Required action:
Make an exact copy, from the records below, of the lines from the line containing "Click the back arrow in HTTP Request panel" to the line containing "Image resolution: width=375", both lines included, excluding pictures.

Dataset entries:
·····
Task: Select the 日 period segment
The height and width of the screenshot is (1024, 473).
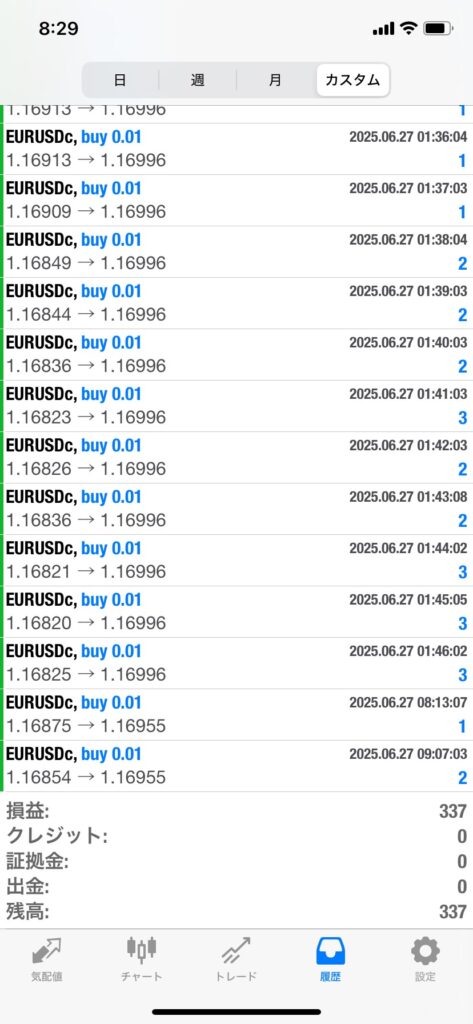Action: 120,80
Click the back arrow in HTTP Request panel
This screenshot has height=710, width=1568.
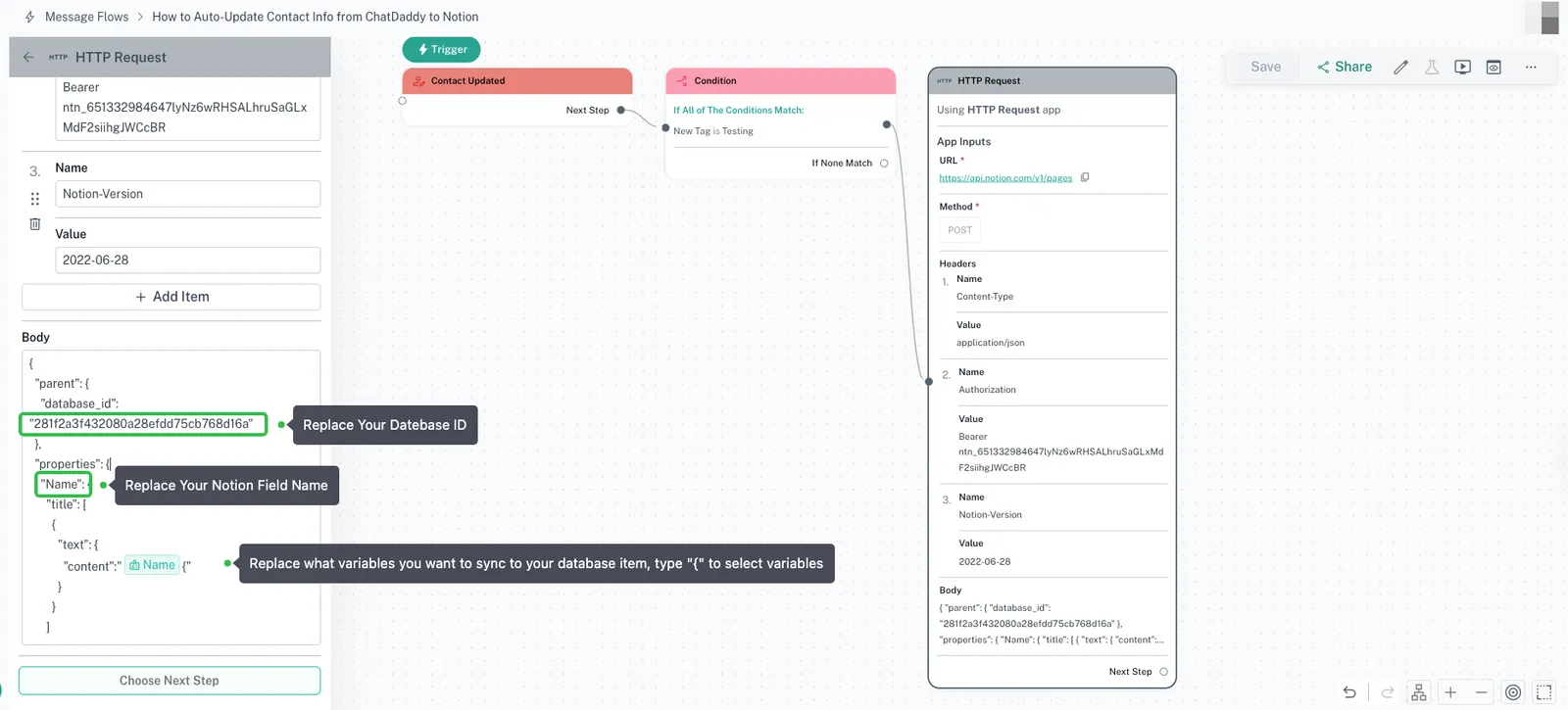click(28, 58)
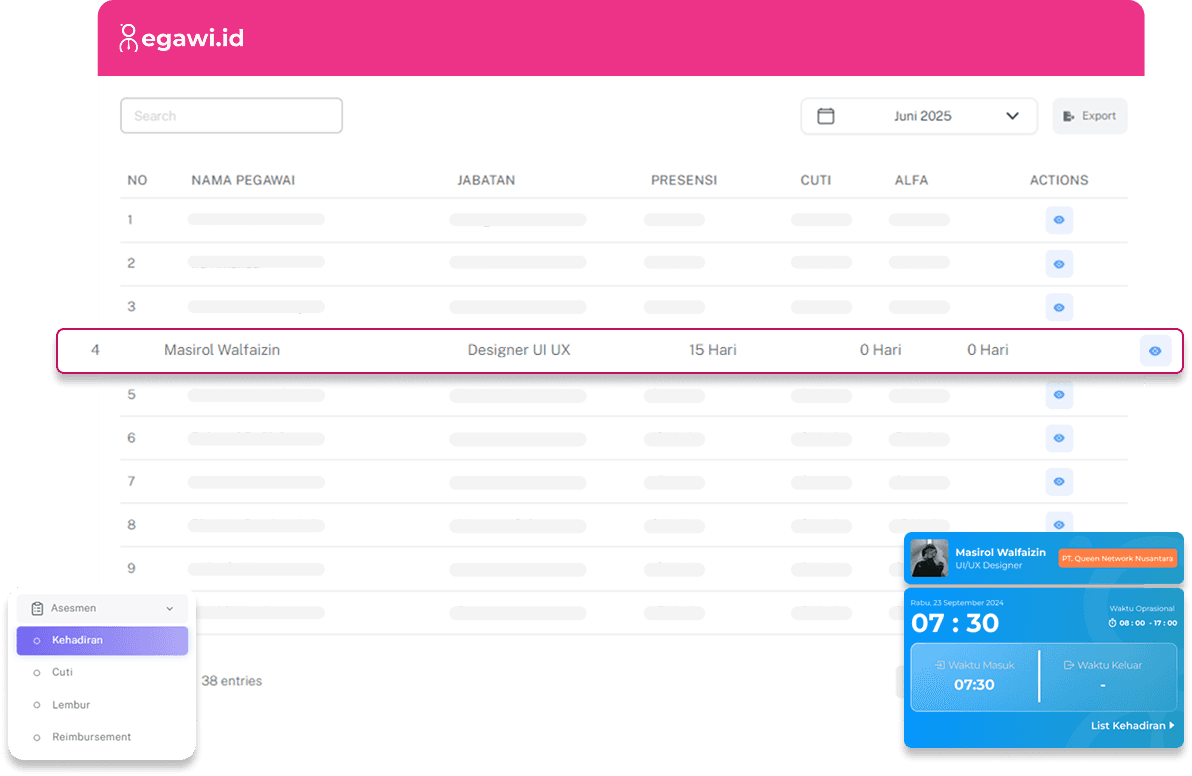Select the Kehadiran menu item
The width and height of the screenshot is (1192, 776).
click(x=102, y=640)
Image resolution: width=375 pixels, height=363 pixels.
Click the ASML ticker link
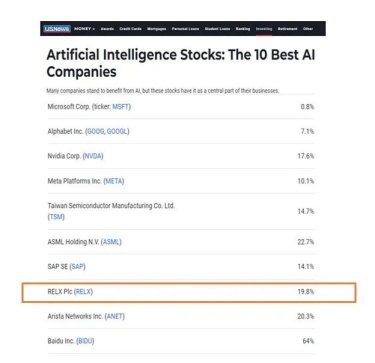click(111, 242)
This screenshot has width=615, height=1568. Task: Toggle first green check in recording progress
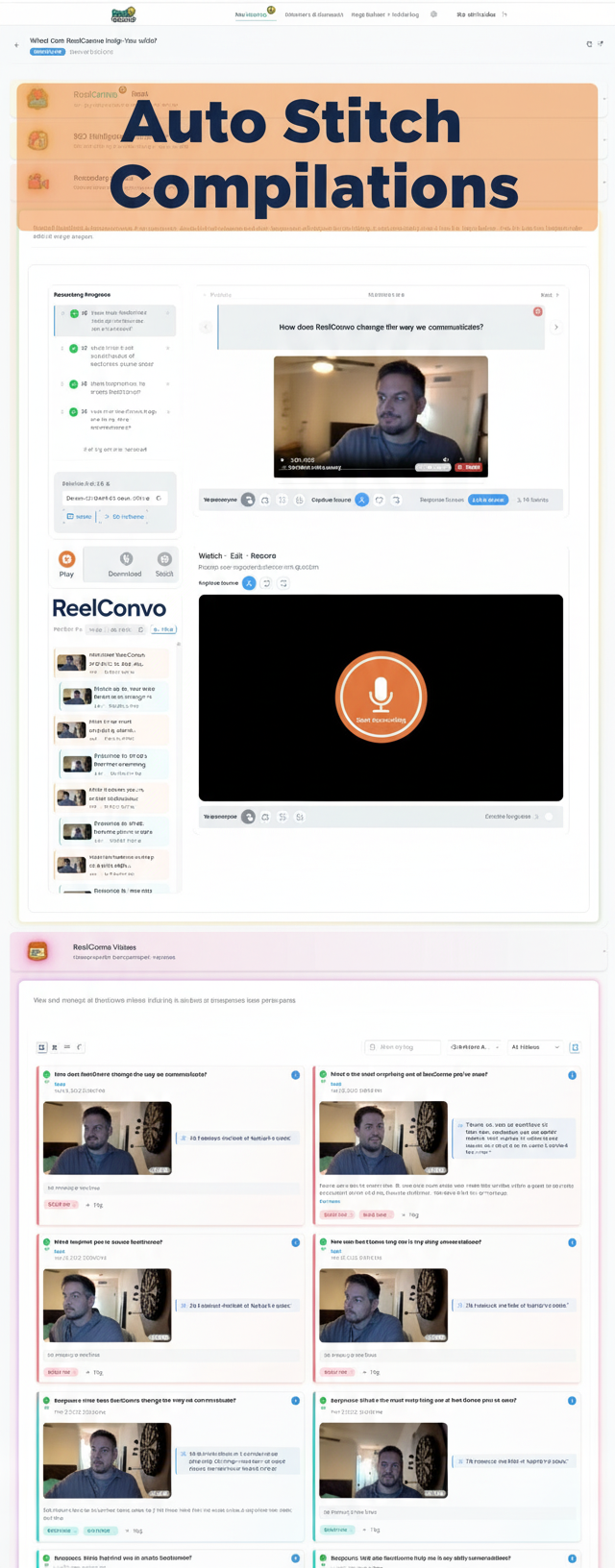(74, 314)
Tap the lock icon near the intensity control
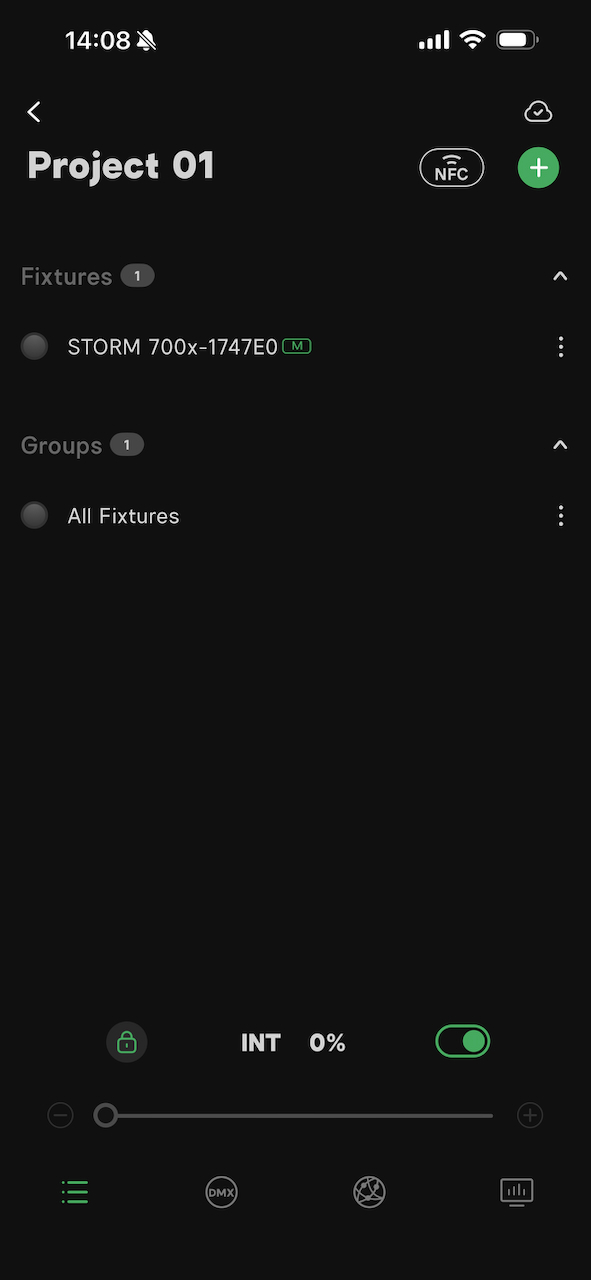The height and width of the screenshot is (1280, 591). point(127,1042)
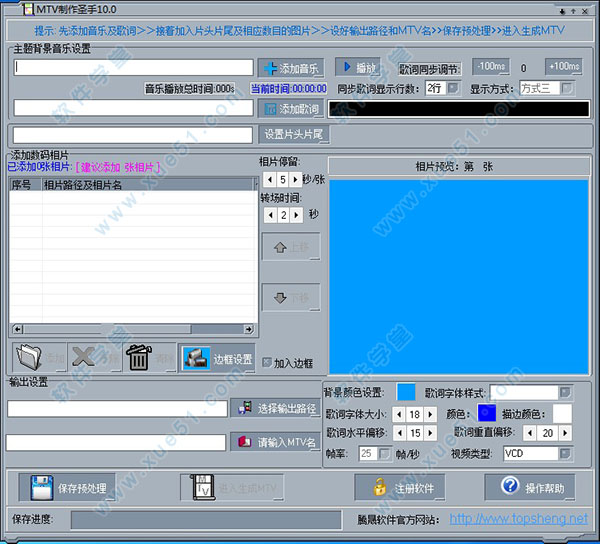Open the www.topsheng.net website link

[x=518, y=519]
·····
Written response:
Click the back arrow in HTTP Request panel
This screenshot has height=710, width=1568.
click(28, 58)
Select the Kehadiran menu item
The width and height of the screenshot is (1192, 776).
click(x=102, y=640)
Image resolution: width=375 pixels, height=363 pixels.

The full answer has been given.